→ Activity
Scan the data below and pick out the lines containing the word "arrow".

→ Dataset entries

- - - -

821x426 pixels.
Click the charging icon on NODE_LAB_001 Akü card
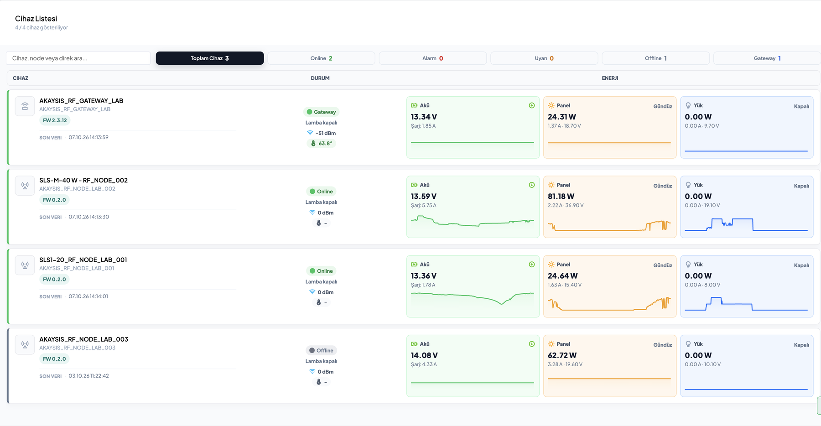532,265
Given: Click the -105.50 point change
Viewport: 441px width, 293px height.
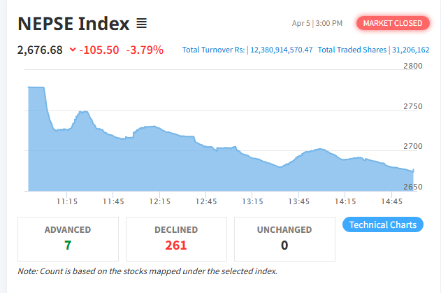Looking at the screenshot, I should point(99,50).
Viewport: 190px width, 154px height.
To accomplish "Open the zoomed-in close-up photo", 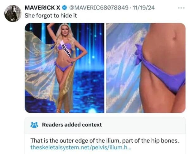I will 146,68.
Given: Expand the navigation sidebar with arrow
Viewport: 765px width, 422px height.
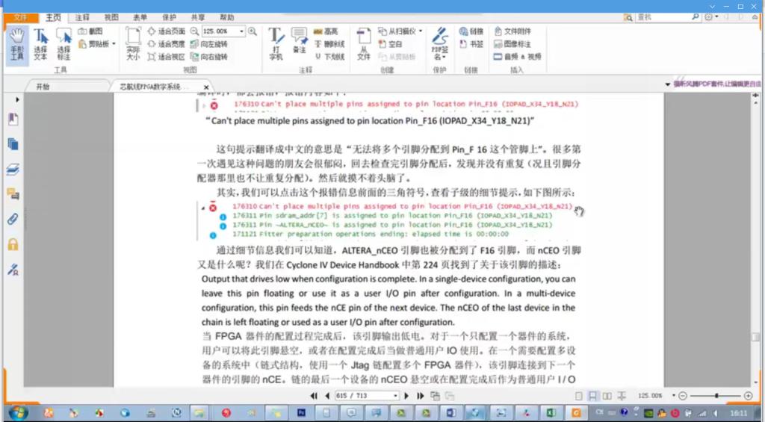Looking at the screenshot, I should [x=17, y=99].
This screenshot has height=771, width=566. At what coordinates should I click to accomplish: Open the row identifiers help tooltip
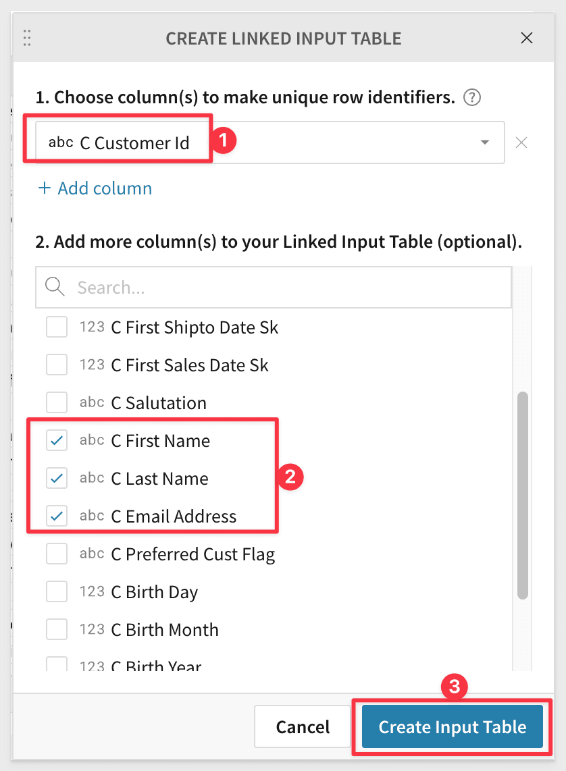tap(471, 97)
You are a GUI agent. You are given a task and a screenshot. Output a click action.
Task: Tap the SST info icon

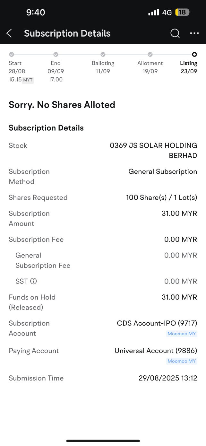pyautogui.click(x=33, y=281)
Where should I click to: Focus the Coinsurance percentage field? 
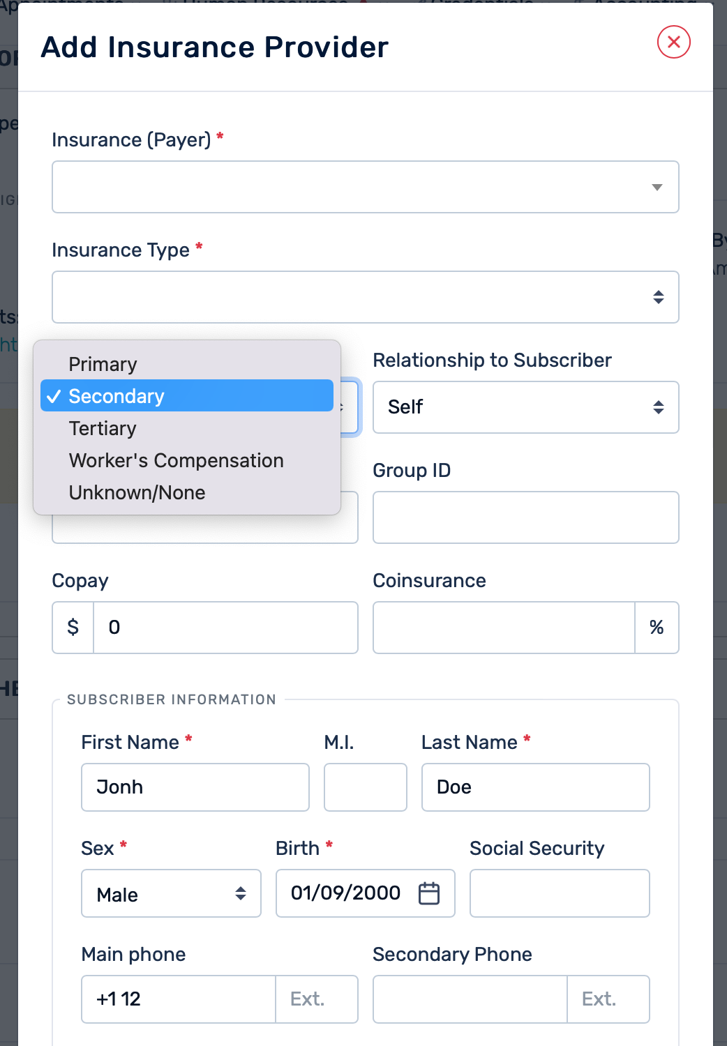pyautogui.click(x=504, y=628)
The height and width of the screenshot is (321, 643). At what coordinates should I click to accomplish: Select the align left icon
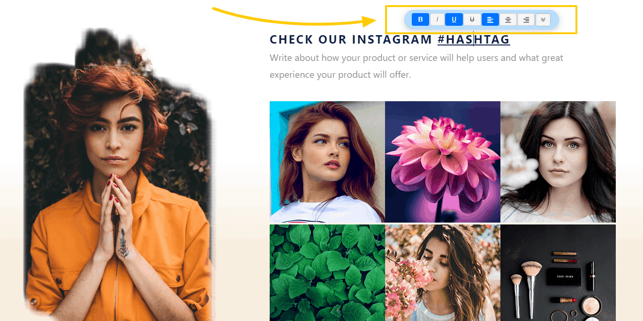pos(490,20)
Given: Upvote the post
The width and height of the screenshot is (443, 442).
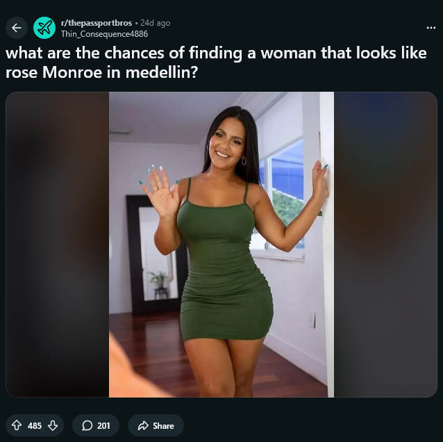Looking at the screenshot, I should click(x=17, y=425).
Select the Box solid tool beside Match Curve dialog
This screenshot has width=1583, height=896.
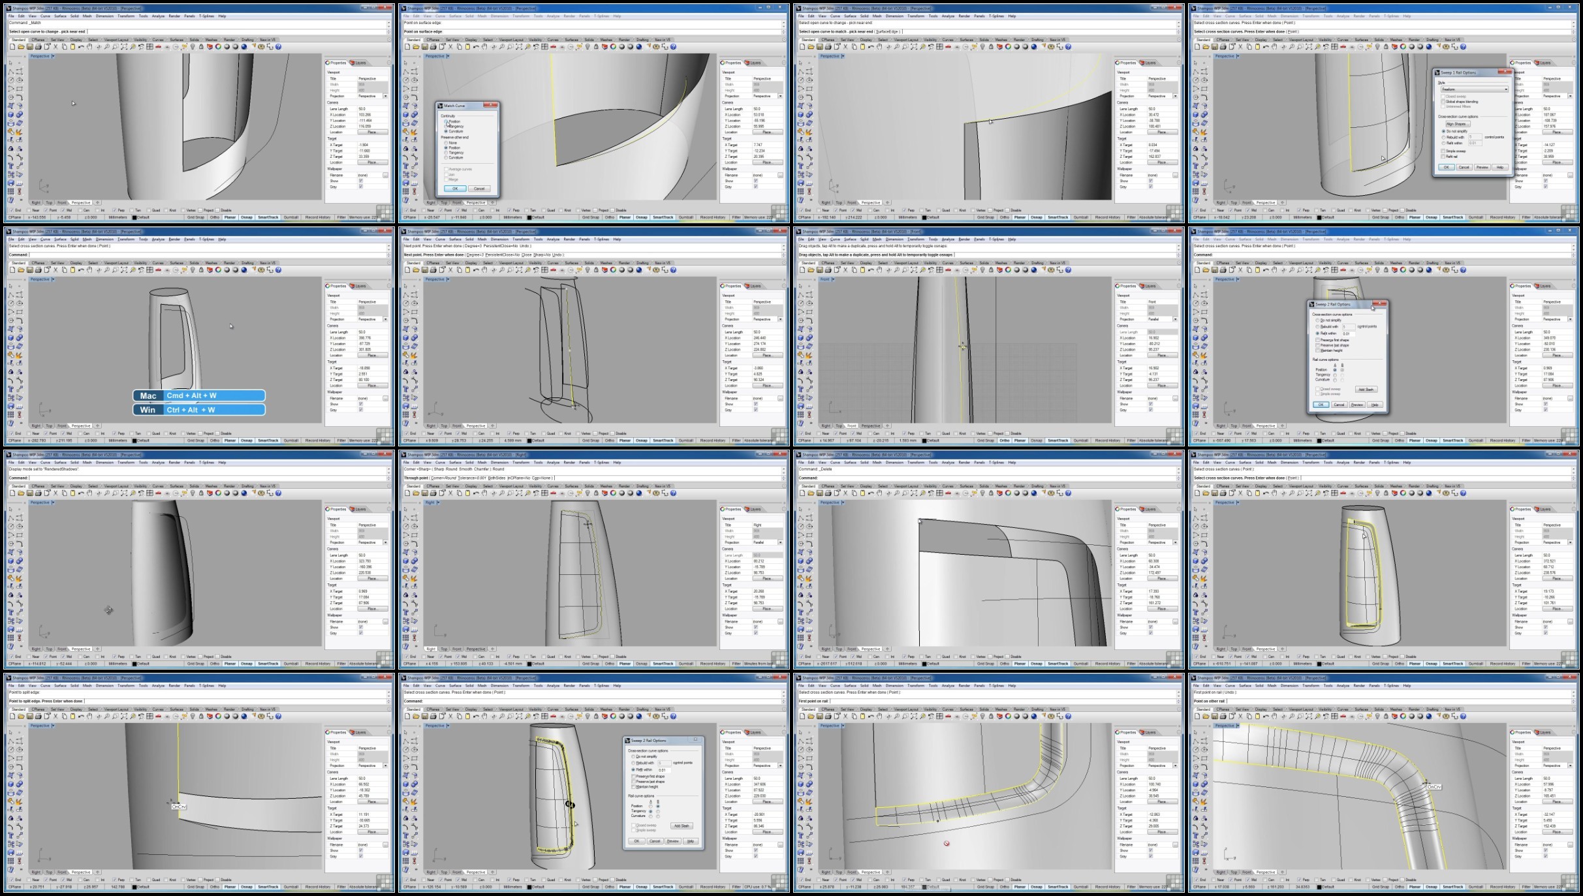[x=405, y=115]
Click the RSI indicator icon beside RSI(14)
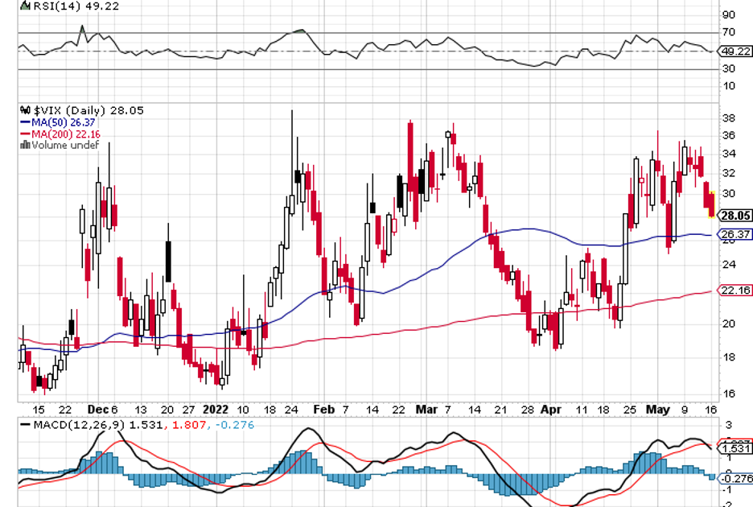 tap(25, 6)
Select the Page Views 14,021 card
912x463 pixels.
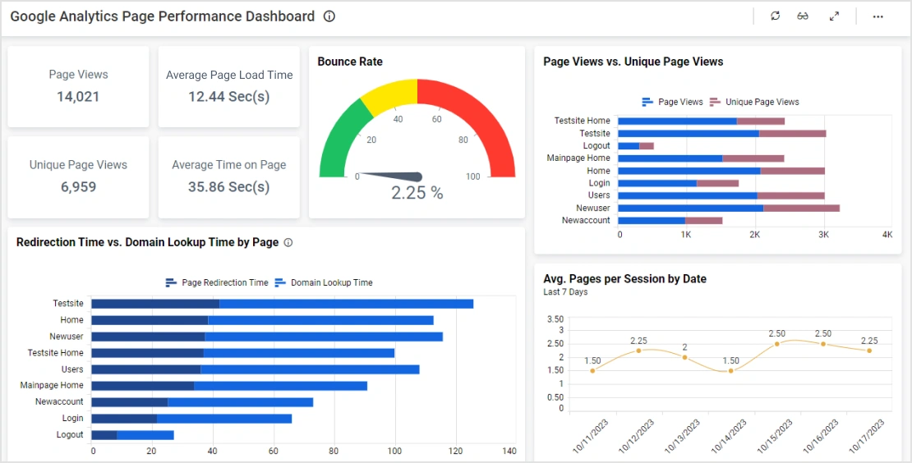point(78,86)
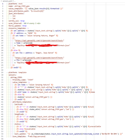Click the '>' marker after resource_template
The width and height of the screenshot is (125, 140).
[x=28, y=28]
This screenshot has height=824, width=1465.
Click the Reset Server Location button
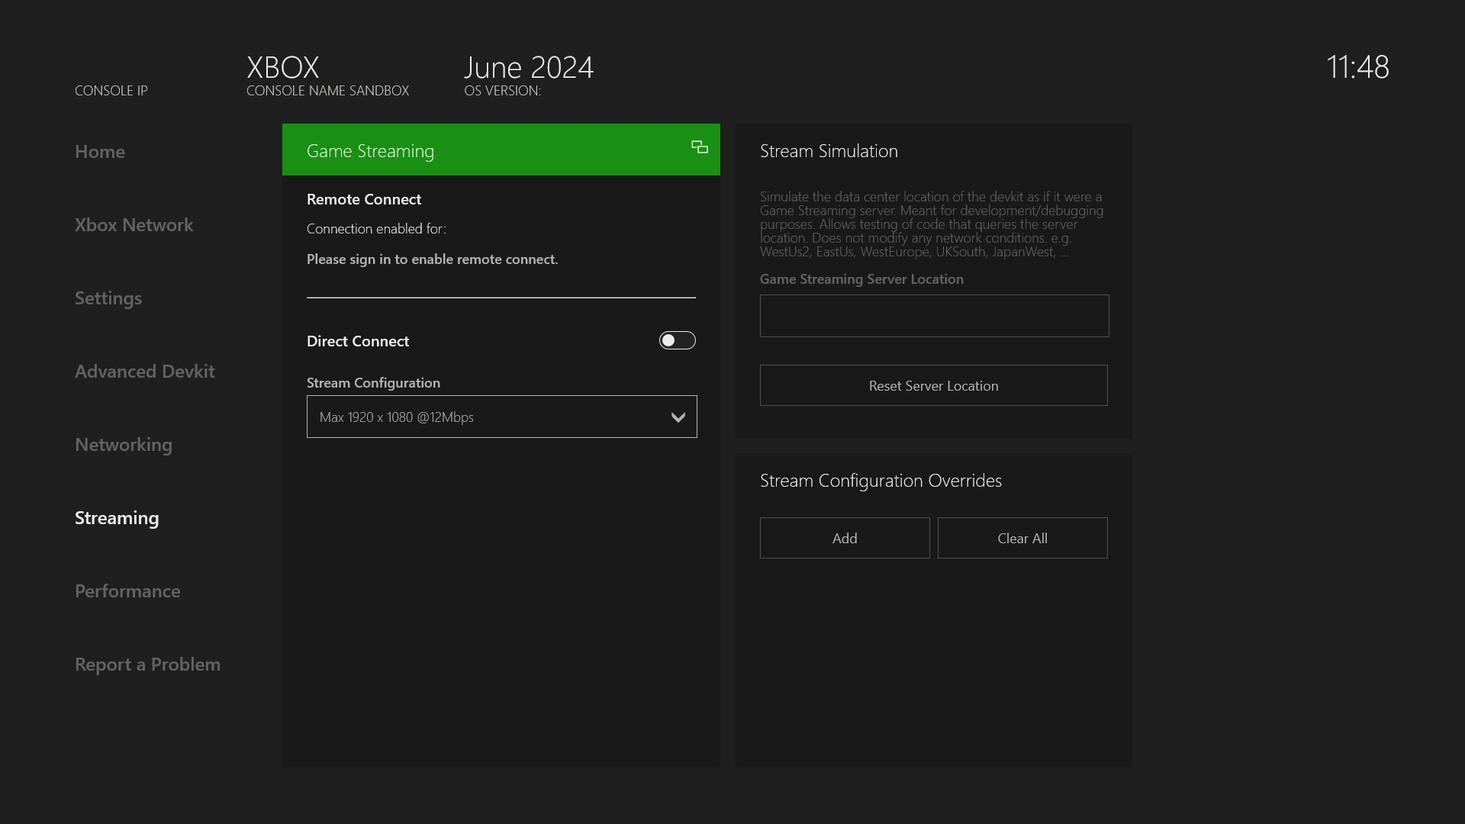coord(934,385)
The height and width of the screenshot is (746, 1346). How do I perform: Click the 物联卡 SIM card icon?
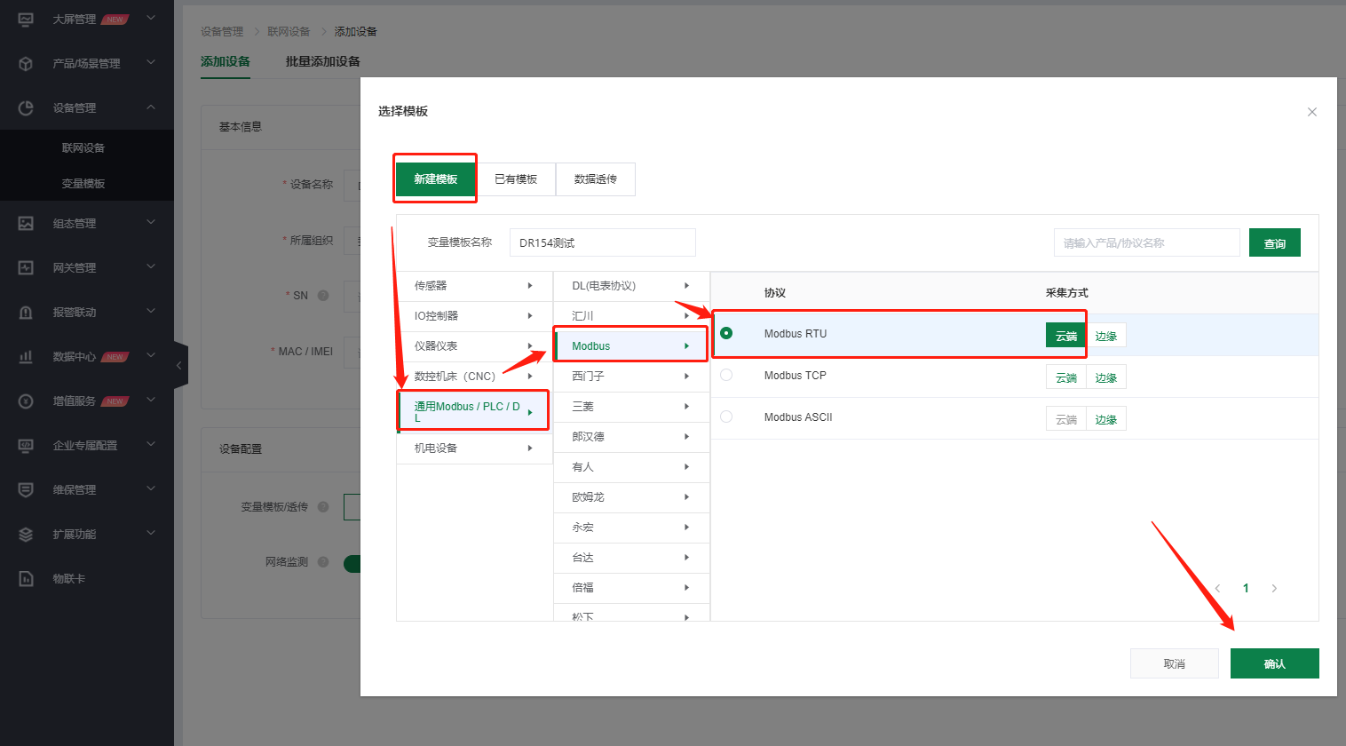(x=26, y=578)
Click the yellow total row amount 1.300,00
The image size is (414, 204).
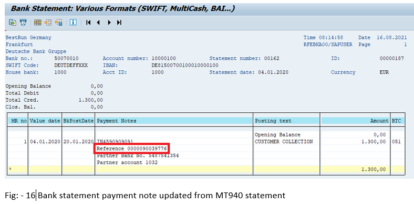click(374, 169)
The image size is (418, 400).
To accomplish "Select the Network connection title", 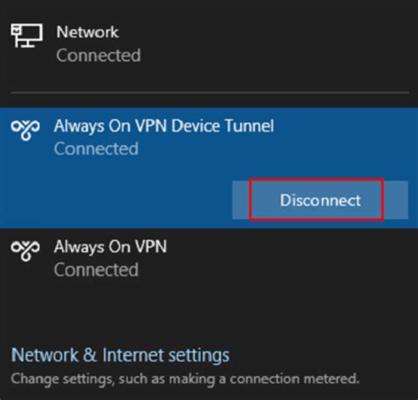I will (87, 32).
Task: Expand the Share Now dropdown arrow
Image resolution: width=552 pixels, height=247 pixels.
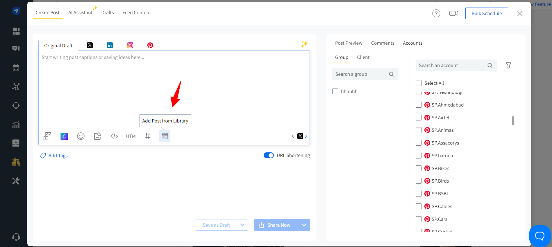Action: point(304,225)
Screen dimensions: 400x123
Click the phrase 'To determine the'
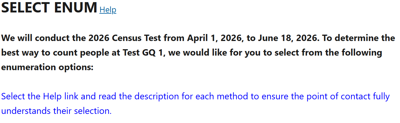(358, 38)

- - - -

→ Response to this task
Given: Expand the navigation sidebar with arrow
Task: Expand the Share Now dropdown arrow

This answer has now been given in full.